Activity – Having read the records, set them all down exactly as they appear.

Data supplied –
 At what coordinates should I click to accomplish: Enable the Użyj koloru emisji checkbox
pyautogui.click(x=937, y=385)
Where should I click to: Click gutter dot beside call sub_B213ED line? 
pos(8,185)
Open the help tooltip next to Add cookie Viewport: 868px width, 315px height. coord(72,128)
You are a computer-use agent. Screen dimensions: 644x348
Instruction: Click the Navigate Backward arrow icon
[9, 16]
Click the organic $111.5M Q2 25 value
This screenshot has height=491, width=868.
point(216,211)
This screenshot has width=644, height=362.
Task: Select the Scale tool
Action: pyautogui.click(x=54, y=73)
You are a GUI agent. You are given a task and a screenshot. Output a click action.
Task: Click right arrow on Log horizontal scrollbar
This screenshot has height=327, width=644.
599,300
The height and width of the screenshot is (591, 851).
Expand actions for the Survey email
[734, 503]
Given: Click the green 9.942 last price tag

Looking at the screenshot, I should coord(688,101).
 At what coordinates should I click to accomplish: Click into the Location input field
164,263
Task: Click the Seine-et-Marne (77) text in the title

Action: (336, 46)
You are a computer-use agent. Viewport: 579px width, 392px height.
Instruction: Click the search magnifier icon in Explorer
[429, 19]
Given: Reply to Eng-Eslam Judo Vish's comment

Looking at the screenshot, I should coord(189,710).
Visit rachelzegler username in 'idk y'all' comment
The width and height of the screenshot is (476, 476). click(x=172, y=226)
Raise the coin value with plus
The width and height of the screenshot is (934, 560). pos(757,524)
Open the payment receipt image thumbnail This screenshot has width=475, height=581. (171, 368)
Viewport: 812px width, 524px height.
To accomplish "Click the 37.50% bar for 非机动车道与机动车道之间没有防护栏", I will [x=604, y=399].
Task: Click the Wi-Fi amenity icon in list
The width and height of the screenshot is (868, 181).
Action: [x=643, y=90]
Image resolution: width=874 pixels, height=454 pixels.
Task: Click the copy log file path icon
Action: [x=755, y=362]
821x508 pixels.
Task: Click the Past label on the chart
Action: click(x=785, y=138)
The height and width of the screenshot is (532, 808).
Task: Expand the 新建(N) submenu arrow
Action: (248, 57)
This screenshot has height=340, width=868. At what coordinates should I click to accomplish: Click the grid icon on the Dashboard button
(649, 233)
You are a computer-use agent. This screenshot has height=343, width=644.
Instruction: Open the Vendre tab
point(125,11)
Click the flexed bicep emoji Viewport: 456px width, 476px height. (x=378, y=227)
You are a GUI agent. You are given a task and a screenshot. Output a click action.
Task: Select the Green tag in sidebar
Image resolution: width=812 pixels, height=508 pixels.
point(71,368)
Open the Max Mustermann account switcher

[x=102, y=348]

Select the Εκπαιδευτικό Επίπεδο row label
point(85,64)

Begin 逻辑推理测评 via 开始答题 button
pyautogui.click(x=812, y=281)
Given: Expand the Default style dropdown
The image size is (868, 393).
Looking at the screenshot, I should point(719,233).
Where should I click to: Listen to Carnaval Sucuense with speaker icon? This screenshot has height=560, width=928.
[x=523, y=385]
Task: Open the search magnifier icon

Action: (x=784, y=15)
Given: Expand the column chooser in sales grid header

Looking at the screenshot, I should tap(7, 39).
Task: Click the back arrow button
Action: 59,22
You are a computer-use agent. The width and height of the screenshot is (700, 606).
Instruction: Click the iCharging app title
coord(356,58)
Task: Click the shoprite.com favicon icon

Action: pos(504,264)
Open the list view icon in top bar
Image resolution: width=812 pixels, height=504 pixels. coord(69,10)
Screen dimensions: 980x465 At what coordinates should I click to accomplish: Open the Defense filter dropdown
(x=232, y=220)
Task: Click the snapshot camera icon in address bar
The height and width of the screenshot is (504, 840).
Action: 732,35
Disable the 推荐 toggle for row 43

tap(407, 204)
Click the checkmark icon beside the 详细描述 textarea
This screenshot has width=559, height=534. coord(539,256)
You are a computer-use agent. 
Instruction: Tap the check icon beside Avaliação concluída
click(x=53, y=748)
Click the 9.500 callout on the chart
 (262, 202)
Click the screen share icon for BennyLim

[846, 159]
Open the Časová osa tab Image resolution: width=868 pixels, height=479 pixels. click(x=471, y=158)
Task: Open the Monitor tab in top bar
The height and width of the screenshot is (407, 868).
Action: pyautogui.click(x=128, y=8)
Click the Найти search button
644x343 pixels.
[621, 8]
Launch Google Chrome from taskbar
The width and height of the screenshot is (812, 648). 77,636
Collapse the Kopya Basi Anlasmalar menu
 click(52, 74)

Written answer –
 At what coordinates should I click to accomplish: Enable the Użyj koloru emisji checkbox
pyautogui.click(x=937, y=385)
Where should I click to: Click gutter dot beside call sub_B213ED line? 
pos(8,185)
Open the help tooltip next to Add cookie Viewport: 868px width, 315px height. coord(72,128)
You are a computer-use agent. Screen dimensions: 644x348
Instruction: Click the Navigate Backward arrow icon
[9, 16]
Click the organic $111.5M Q2 25 value
This screenshot has height=491, width=868.
point(216,211)
This screenshot has width=644, height=362.
Task: Select the Scale tool
Action: pyautogui.click(x=54, y=73)
You are a GUI agent. You are given a task and a screenshot. Output a click action.
Task: Click right arrow on Log horizontal scrollbar
This screenshot has height=327, width=644.
599,300
The height and width of the screenshot is (591, 851).
Expand actions for the Survey email
[734, 503]
Given: Click the green 9.942 last price tag

Looking at the screenshot, I should coord(688,101).
 At what coordinates should I click to accomplish: Click into the Location input field
164,263
Task: Click the Seine-et-Marne (77) text in the title

Action: (336, 46)
You are a computer-use agent. Viewport: 579px width, 392px height.
Instruction: Click the search magnifier icon in Explorer
[429, 19]
Given: Reply to Eng-Eslam Judo Vish's comment

Looking at the screenshot, I should coord(189,710).
Visit rachelzegler username in 'idk y'all' comment
The width and height of the screenshot is (476, 476). click(x=172, y=226)
Raise the coin value with plus
The width and height of the screenshot is (934, 560). pos(757,524)
Open the payment receipt image thumbnail This screenshot has width=475, height=581. (171, 368)
Viewport: 812px width, 524px height.
To accomplish "Click the 37.50% bar for 非机动车道与机动车道之间没有防护栏", I will [x=604, y=399].
Task: Click the Wi-Fi amenity icon in list
The width and height of the screenshot is (868, 181).
Action: [x=643, y=90]
Image resolution: width=874 pixels, height=454 pixels.
Task: Click the copy log file path icon
Action: [x=755, y=362]
821x508 pixels.
Task: Click the Past label on the chart
Action: click(x=785, y=138)
The height and width of the screenshot is (532, 808).
Task: Expand the 新建(N) submenu arrow
Action: (248, 57)
This screenshot has height=340, width=868. At what coordinates should I click to accomplish: Click the grid icon on the Dashboard button
(649, 233)
You are a computer-use agent. This screenshot has height=343, width=644.
Instruction: Open the Vendre tab
point(125,11)
Click the flexed bicep emoji Viewport: 456px width, 476px height. (x=378, y=227)
You are a GUI agent. You are given a task and a screenshot. Output a click action.
Task: Select the Green tag in sidebar
Image resolution: width=812 pixels, height=508 pixels.
point(71,368)
Open the Max Mustermann account switcher

[x=102, y=348]

Select the Εκπαιδευτικό Επίπεδο row label
point(85,64)

Begin 逻辑推理测评 via 开始答题 button
pyautogui.click(x=812, y=281)
Given: Expand the Default style dropdown
The image size is (868, 393).
Looking at the screenshot, I should point(719,233).
Where should I click to: Listen to Carnaval Sucuense with speaker icon? This screenshot has height=560, width=928.
[x=523, y=385]
Task: Open the search magnifier icon

Action: (x=784, y=15)
Given: Expand the column chooser in sales grid header

Looking at the screenshot, I should tap(7, 39).
Task: Click the back arrow button
Action: 59,22
You are a computer-use agent. The width and height of the screenshot is (700, 606).
Instruction: Click the iCharging app title
coord(356,58)
Task: Click the shoprite.com favicon icon

Action: pos(504,264)
Open the list view icon in top bar
Image resolution: width=812 pixels, height=504 pixels. coord(69,10)
Screen dimensions: 980x465 At what coordinates should I click to accomplish: Open the Defense filter dropdown
(x=232, y=220)
Task: Click the snapshot camera icon in address bar
The height and width of the screenshot is (504, 840).
Action: 732,35
Disable the 推荐 toggle for row 43

tap(407, 204)
Click the checkmark icon beside the 详细描述 textarea
This screenshot has width=559, height=534. coord(539,256)
You are a computer-use agent. 
Instruction: Tap the check icon beside Avaliação concluída
click(x=53, y=748)
Click the 9.500 callout on the chart
 (262, 202)
Click the screen share icon for BennyLim

[846, 159]
Open the Časová osa tab Image resolution: width=868 pixels, height=479 pixels. click(x=471, y=158)
Task: Open the Monitor tab in top bar
The height and width of the screenshot is (407, 868).
Action: pyautogui.click(x=128, y=8)
Click the Найти search button
644x343 pixels.
[621, 8]
Launch Google Chrome from taskbar
The width and height of the screenshot is (812, 648). 77,636
Collapse the Kopya Basi Anlasmalar menu
 click(52, 74)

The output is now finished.